Task goal
Retype the line with "Given: Select log row 997 EXTERNAL EVENT" in it, then each line after it to the end of the data, word for word.

Records provided
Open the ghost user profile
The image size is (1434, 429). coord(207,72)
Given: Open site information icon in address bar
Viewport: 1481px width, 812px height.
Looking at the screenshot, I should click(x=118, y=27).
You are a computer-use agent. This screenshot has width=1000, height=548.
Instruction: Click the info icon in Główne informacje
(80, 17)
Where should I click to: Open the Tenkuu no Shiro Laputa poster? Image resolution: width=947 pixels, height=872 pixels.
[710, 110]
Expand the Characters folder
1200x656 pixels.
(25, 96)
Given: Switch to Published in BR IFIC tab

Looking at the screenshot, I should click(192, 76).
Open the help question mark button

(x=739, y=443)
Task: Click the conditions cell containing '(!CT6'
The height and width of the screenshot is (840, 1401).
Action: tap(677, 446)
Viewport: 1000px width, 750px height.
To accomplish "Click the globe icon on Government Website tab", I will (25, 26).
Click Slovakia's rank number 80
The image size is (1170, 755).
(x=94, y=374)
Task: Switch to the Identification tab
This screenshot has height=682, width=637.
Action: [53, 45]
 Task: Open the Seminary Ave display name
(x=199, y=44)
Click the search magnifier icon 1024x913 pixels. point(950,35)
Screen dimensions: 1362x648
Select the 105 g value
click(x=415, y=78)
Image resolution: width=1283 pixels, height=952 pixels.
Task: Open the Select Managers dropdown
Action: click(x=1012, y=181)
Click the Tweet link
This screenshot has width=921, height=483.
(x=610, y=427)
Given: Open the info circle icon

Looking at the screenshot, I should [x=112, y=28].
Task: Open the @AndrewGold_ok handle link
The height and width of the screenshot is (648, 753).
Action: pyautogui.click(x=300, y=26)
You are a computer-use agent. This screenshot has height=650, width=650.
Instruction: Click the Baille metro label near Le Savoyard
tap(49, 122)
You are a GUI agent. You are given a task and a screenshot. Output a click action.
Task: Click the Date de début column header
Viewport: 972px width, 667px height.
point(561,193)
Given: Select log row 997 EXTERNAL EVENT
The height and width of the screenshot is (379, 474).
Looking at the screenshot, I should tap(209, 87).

Exercise answer
Given: Select log row 997 EXTERNAL EVENT
The height and width of the screenshot is (379, 474).
Looking at the screenshot, I should tap(209, 87).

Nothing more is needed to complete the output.